§ **What is required**:
Please report how many lines of the listing contain the string "target", giving the number only.

§ **Extracted material**:
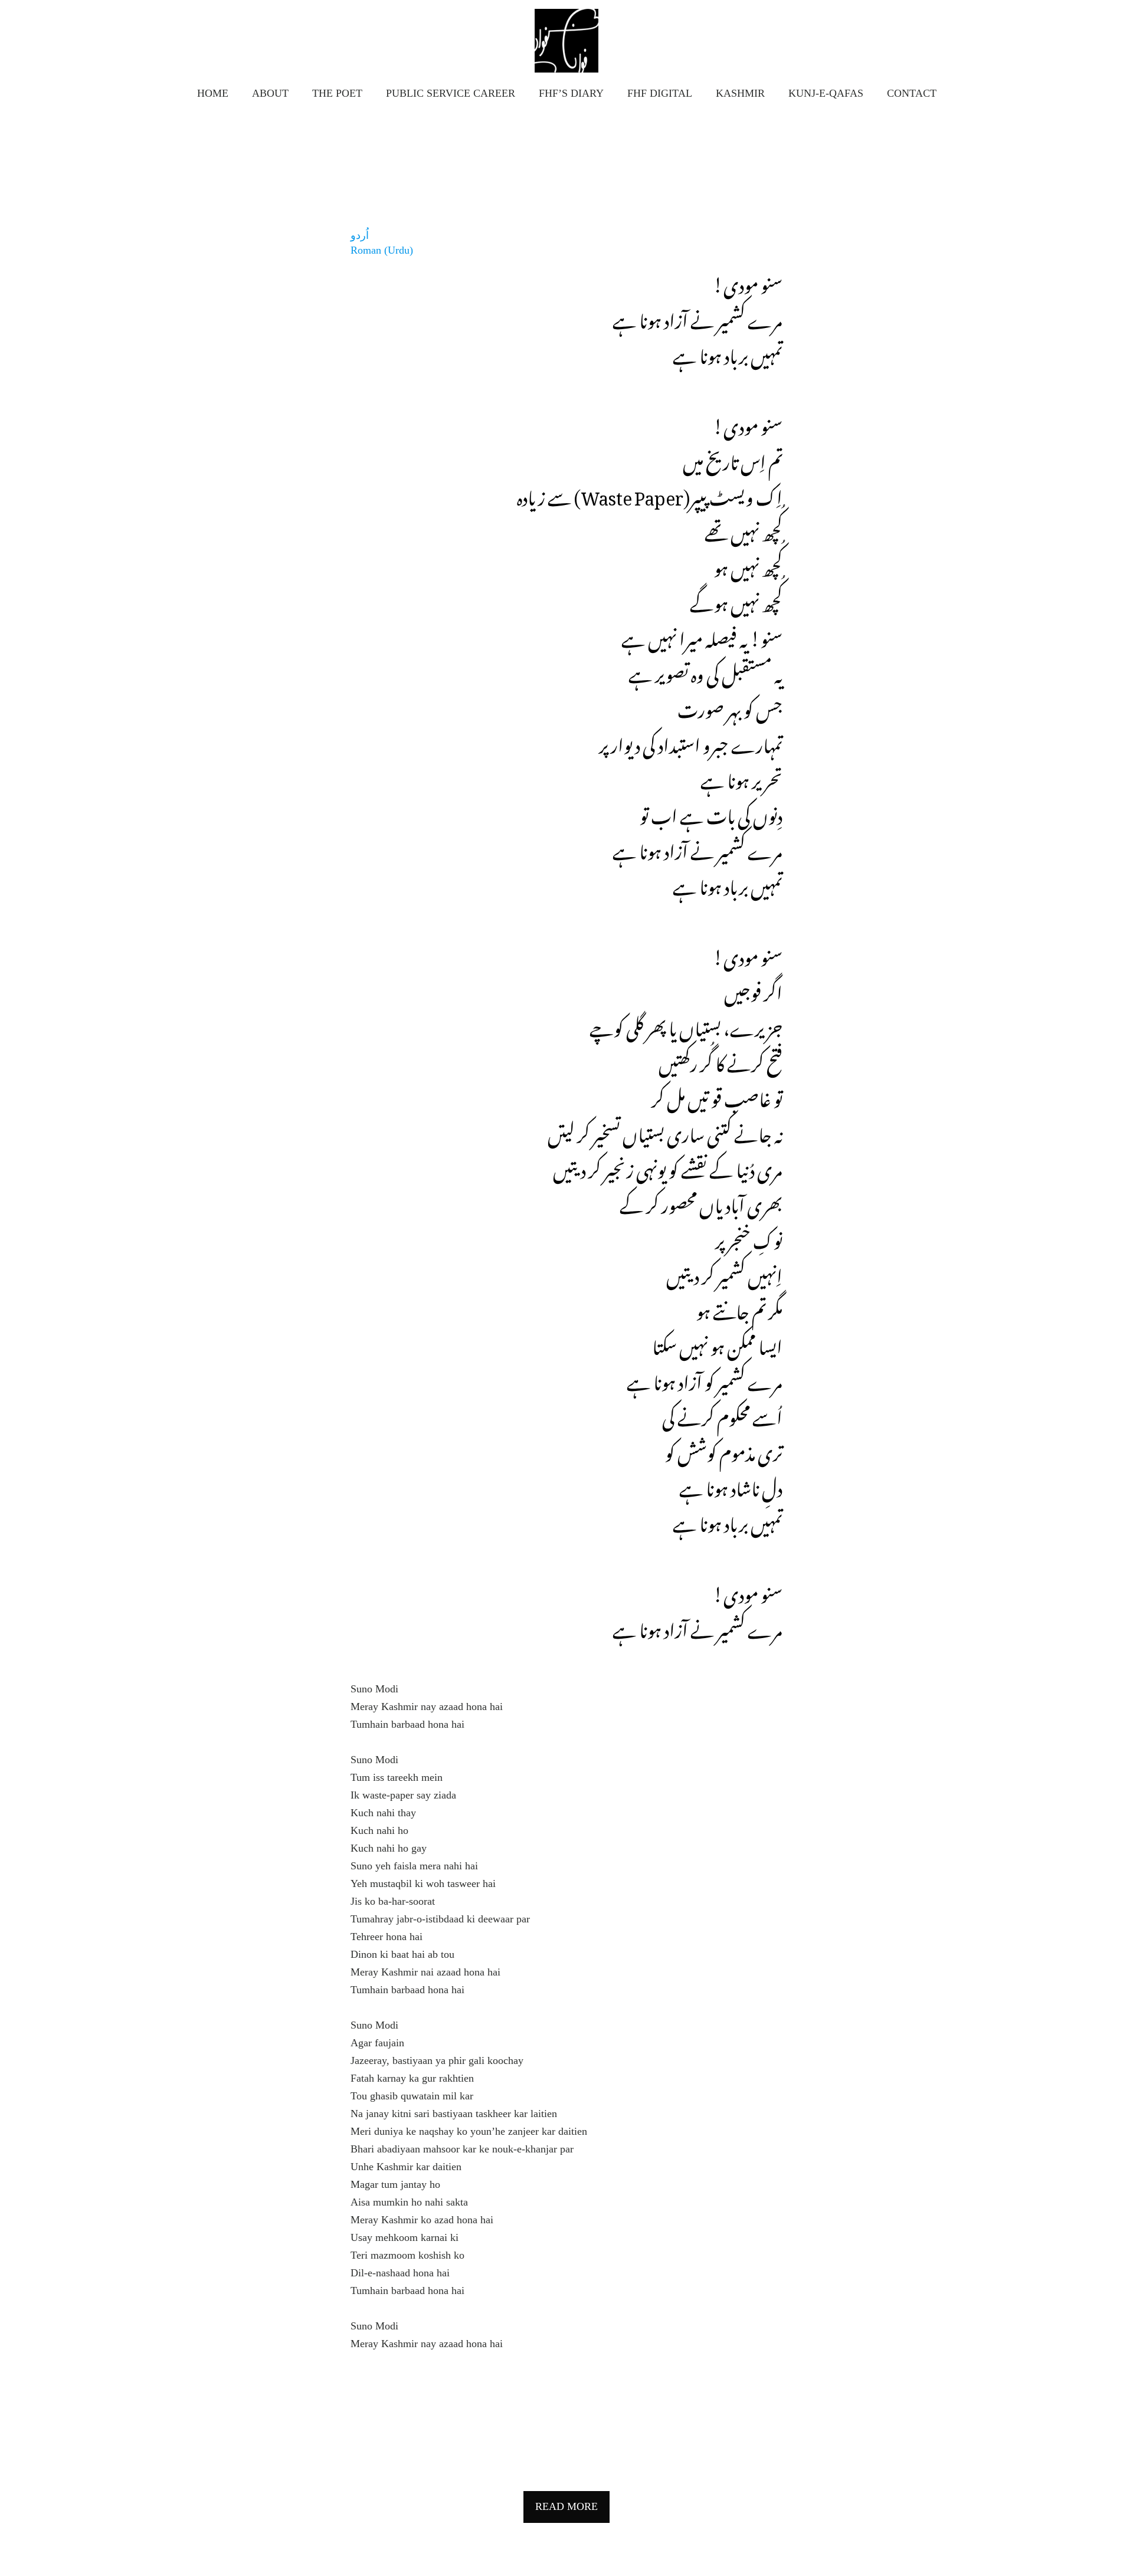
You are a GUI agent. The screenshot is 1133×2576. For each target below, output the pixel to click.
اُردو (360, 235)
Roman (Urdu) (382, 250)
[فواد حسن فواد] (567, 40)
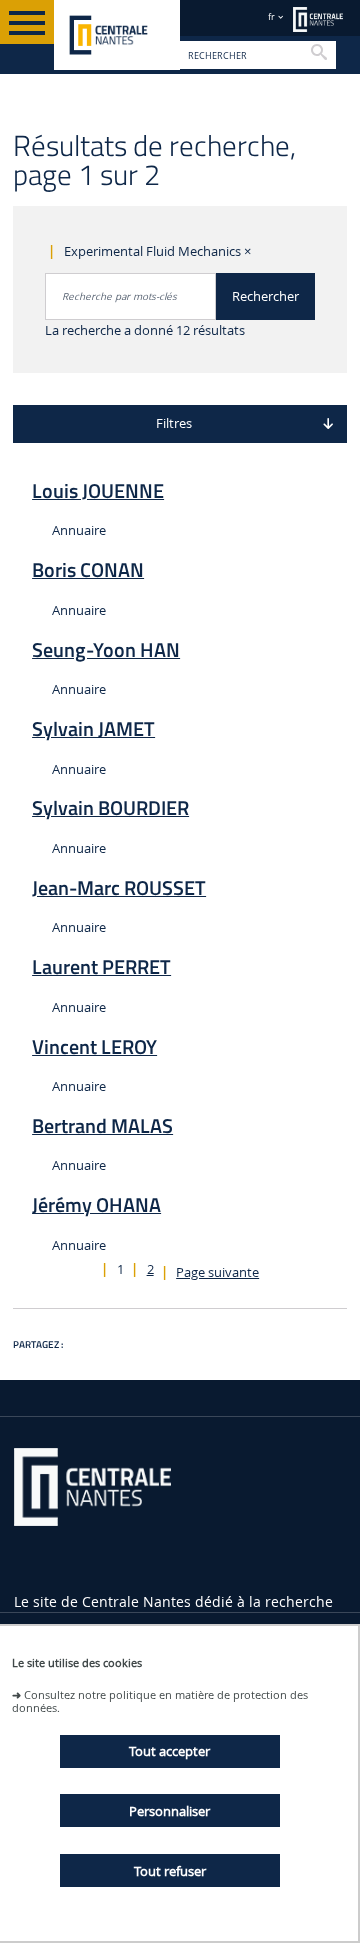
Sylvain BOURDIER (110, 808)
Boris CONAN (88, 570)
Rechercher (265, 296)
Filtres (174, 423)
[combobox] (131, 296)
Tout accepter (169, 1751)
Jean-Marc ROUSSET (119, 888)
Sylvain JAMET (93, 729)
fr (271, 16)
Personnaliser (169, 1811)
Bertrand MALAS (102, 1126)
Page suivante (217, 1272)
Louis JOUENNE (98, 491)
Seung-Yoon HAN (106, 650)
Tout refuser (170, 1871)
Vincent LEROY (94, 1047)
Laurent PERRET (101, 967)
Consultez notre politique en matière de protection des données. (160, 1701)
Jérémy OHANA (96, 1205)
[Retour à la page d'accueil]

---

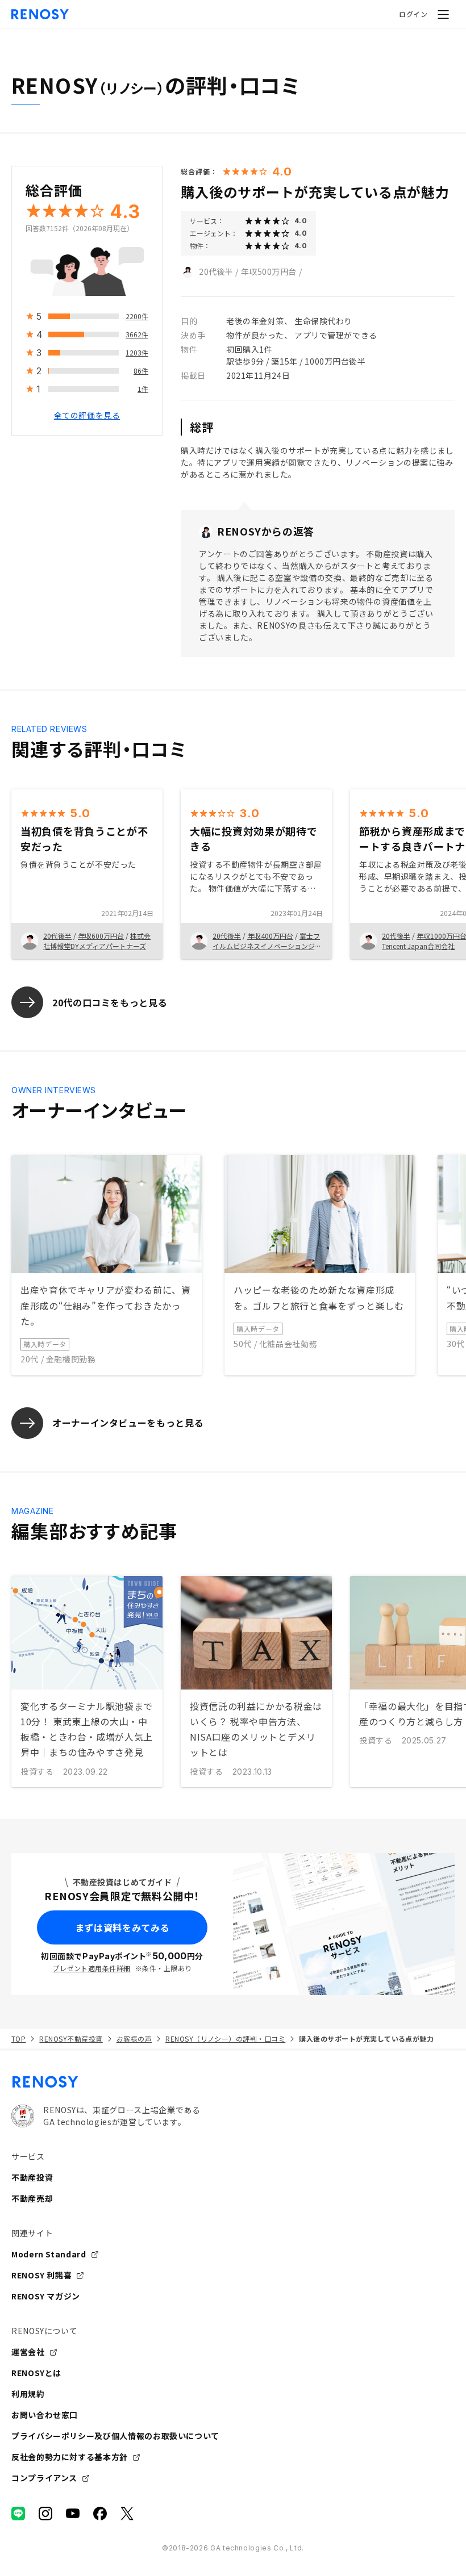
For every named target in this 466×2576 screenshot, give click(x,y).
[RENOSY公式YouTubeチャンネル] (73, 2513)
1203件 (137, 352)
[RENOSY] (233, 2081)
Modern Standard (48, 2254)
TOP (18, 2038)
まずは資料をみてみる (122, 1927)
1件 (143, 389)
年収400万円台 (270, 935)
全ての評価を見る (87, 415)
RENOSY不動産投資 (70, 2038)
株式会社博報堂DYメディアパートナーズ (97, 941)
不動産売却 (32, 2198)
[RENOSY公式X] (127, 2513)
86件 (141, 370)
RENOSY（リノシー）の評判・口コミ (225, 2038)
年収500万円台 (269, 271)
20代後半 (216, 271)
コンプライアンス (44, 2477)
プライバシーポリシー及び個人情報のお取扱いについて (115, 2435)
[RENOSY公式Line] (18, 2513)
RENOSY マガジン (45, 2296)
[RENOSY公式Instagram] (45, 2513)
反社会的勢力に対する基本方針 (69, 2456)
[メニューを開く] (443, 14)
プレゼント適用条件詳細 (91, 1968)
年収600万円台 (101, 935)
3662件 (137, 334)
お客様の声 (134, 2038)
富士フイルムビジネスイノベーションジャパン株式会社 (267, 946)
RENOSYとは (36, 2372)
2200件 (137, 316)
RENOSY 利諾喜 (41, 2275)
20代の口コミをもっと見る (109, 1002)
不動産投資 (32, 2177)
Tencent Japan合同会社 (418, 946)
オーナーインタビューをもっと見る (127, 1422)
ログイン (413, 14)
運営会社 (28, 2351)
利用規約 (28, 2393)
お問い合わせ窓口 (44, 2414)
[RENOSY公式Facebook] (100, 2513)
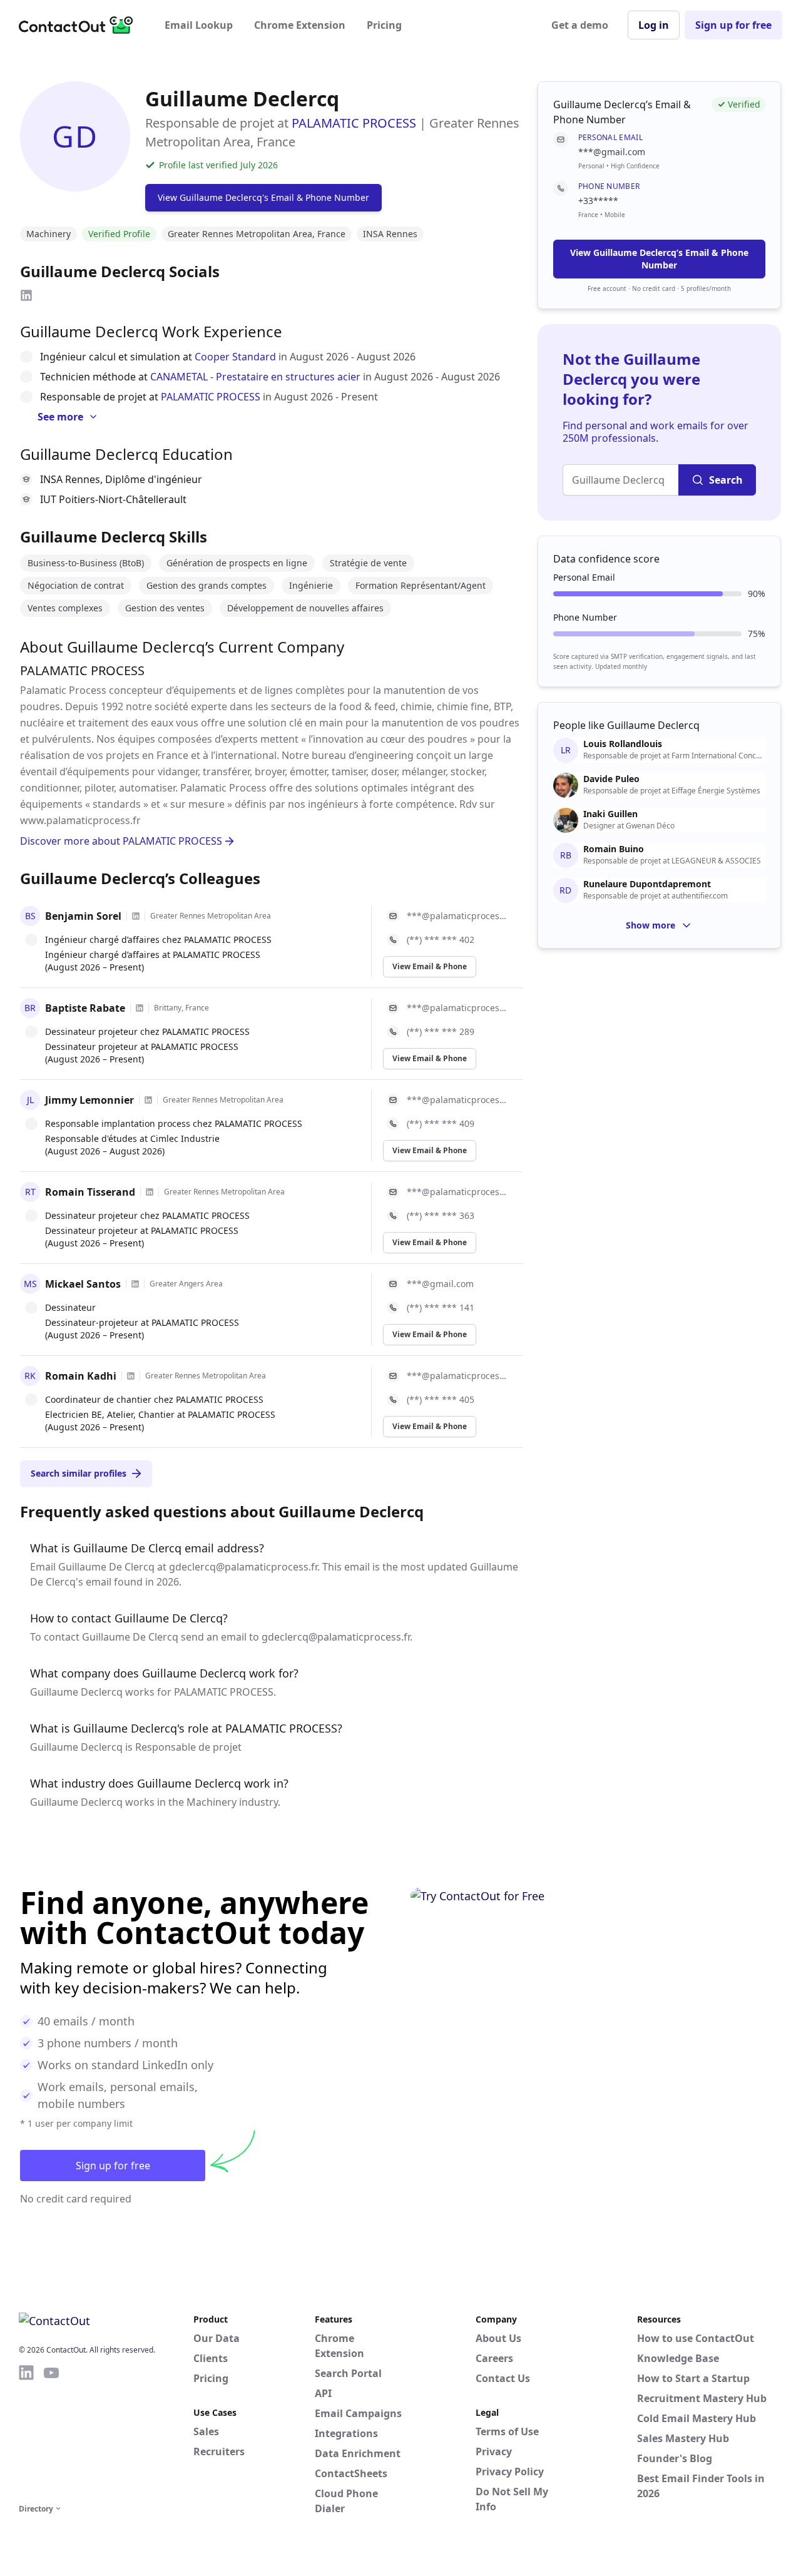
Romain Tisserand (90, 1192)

§ **Solution below**:
2